On the surface, Weil and Geil have little in common as far as German producers go. Robert Weil is probably second to only Egon Muller among German producers in terms of the prices they charge, which is why I have bought and tried very few of their wines thus far (especially when Leitz' wines cost much less). That being said, the quality of their wines is quite high, and they are considered by many to be the best in the Rheingau.
Geil, on the other hand, is an up-and-coming Rheinhessen producer who charges very reasonable prices. The Geil Riesling cost less than half of what the Weil retails for. Additionally, Geil makes some good QPR Scheurebe and Muskateller; I have also heard very positive things about their Silvaner, but have yet to find it. Although Geil may not be any threat to Keller in terms of Rheinhessen greatness, they still deserve recognition as perhaps the best value producer in their region.
2011 Oekonomierat Johann Geil I. Erben Bechtheimer Riesling Spätlese “S”
From Bechtheimer Geyersberg, though only the name of the village is on the label. Chalky/mineral nose. Full, ripe, round, off-dry, with moderate glycerin/acidity; tastes of tropical fruits, apricots, and citrus fruits, with floral/mineral notes. Very good. I also really like the new blue labels that Geil has inaugurated with this vintage.
2008 Robert Weil* Kiedricher Turmberg Riesling Trocken
Rather mineral, citrusy, slightly earthy/spicy nose. Medium to full-bodied, round, ripe, bone dry; fruitier than many Trockens, in an elegant, compact style. Although there is a crisp, mineral edge here, the geology takes a backseat to the fruit here. Full of apricot, pink grapefruit, and watermelon flavors, with floral notes, becoming more citrusy on the finish.

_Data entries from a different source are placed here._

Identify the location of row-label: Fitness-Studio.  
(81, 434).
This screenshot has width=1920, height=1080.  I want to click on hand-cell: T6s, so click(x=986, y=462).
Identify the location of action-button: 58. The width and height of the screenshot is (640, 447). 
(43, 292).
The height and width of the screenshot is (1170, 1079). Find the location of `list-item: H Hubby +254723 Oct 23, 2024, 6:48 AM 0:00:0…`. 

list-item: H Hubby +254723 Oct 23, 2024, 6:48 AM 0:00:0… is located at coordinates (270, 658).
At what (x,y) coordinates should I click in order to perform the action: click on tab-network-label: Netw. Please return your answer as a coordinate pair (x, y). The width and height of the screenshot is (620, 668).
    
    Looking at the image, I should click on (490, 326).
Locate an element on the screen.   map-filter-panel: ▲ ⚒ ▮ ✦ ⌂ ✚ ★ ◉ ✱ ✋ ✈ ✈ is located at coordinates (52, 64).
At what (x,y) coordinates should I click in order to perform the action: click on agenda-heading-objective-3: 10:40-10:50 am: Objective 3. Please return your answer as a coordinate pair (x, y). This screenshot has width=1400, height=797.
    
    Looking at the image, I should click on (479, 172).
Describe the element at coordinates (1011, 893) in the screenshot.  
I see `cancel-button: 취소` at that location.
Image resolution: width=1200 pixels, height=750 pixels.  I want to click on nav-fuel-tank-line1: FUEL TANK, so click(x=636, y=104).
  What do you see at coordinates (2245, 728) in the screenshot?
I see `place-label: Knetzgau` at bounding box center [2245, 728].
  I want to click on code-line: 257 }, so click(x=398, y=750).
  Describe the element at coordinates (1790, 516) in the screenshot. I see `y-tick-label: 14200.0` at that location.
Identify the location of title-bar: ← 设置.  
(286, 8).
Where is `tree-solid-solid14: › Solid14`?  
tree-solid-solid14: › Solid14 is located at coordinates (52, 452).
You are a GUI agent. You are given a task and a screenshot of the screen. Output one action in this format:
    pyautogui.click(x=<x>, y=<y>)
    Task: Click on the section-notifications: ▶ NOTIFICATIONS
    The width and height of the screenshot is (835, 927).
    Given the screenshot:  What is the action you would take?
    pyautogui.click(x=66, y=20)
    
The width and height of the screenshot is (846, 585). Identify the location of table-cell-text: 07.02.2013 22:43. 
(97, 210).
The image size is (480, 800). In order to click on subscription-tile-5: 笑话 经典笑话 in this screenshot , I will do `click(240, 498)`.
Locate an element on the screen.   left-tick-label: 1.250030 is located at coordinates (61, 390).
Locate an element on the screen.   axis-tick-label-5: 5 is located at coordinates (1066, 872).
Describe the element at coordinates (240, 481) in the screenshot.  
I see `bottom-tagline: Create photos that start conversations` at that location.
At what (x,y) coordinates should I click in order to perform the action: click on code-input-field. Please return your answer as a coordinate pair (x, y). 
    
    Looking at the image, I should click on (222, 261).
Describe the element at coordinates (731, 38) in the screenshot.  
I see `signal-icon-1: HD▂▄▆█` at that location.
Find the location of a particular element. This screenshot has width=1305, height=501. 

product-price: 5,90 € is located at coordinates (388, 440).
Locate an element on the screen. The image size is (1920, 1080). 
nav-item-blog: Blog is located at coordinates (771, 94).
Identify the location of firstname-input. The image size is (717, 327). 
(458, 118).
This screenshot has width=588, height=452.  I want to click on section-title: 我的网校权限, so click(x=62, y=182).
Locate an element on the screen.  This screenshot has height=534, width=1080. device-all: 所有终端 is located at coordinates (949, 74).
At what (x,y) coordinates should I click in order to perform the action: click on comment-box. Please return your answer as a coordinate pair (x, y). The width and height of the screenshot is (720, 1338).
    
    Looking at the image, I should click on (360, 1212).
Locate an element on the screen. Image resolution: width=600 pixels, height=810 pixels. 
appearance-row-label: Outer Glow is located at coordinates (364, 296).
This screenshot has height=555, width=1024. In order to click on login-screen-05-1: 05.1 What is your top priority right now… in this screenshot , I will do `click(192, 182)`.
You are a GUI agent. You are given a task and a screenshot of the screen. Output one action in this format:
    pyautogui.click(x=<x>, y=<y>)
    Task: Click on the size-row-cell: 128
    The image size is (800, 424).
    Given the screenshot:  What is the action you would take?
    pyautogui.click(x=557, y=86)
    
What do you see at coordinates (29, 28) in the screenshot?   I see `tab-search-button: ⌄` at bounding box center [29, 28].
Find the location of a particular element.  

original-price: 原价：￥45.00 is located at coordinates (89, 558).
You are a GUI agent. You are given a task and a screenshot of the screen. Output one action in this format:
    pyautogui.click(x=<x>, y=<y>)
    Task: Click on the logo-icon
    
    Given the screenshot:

No comment on the label here, except that Weil is an example of why you should buy based on the inside, rather than the outside of the bottle.
* One criticism that I have read of Robert Weil in the past is their supposed reliance on cultured yeasts. Now, I see that the website for Loosen Bros. (Weil’s current importer) mentions that at least all of the top dry wines are made with native yeasts. Presumably, by implication, at least the estate Rieslings are still being made with cultured yeasts. I don't know about their single-vineyard QmP Rieslings, but would be quite surprised if any of their top wines from the Gräfenberg used any manufactured yeasts in this day.